SUPPLIED RECORDS:

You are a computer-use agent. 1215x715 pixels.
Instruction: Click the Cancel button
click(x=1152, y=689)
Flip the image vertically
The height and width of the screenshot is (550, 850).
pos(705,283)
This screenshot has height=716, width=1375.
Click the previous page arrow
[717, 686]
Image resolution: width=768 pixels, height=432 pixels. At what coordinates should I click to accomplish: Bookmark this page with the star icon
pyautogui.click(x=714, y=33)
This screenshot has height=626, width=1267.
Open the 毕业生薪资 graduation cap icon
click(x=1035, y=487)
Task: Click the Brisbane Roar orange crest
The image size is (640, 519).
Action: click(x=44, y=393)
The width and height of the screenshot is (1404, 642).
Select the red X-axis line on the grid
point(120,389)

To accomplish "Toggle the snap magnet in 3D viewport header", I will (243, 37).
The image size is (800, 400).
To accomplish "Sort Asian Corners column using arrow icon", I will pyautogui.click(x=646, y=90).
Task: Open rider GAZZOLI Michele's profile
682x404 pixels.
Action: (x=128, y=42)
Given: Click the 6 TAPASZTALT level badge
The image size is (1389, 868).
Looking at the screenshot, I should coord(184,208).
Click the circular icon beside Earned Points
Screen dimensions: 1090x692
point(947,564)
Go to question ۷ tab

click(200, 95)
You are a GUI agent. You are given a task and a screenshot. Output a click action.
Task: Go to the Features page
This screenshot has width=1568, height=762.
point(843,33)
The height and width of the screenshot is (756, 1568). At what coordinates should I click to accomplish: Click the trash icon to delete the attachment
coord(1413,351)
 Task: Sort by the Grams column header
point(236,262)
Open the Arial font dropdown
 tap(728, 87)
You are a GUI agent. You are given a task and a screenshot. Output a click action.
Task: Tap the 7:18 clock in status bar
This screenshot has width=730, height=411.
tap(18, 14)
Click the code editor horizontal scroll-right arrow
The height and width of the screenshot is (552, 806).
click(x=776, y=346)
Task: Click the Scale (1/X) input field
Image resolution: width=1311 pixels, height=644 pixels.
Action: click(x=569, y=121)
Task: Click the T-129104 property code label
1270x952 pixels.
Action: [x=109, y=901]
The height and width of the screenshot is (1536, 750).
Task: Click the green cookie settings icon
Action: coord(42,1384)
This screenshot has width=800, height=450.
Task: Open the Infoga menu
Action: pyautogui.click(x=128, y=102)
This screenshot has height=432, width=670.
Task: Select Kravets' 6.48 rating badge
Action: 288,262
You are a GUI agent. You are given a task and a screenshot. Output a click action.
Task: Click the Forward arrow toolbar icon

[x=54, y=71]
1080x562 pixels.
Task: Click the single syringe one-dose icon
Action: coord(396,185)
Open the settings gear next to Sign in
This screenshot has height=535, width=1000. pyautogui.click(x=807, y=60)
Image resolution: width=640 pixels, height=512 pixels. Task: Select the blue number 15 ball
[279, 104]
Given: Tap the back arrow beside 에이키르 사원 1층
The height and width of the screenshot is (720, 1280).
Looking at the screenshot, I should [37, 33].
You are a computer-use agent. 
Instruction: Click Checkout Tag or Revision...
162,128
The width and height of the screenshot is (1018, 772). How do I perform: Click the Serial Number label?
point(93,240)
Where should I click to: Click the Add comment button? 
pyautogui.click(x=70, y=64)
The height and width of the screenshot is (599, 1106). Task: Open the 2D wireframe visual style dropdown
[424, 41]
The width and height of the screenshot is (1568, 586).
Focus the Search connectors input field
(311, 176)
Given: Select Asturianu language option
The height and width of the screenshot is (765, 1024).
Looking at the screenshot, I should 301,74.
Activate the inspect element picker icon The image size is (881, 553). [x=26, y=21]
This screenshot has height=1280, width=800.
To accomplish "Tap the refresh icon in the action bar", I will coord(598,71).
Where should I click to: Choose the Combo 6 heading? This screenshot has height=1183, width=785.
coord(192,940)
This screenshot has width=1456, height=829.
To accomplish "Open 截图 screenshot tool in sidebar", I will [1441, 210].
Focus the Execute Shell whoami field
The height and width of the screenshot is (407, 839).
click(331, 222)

PROBLEM REQUIREMENTS: Determine how many lines of the records hold the word "computer", giving only that number.

FINISHED TASK: 2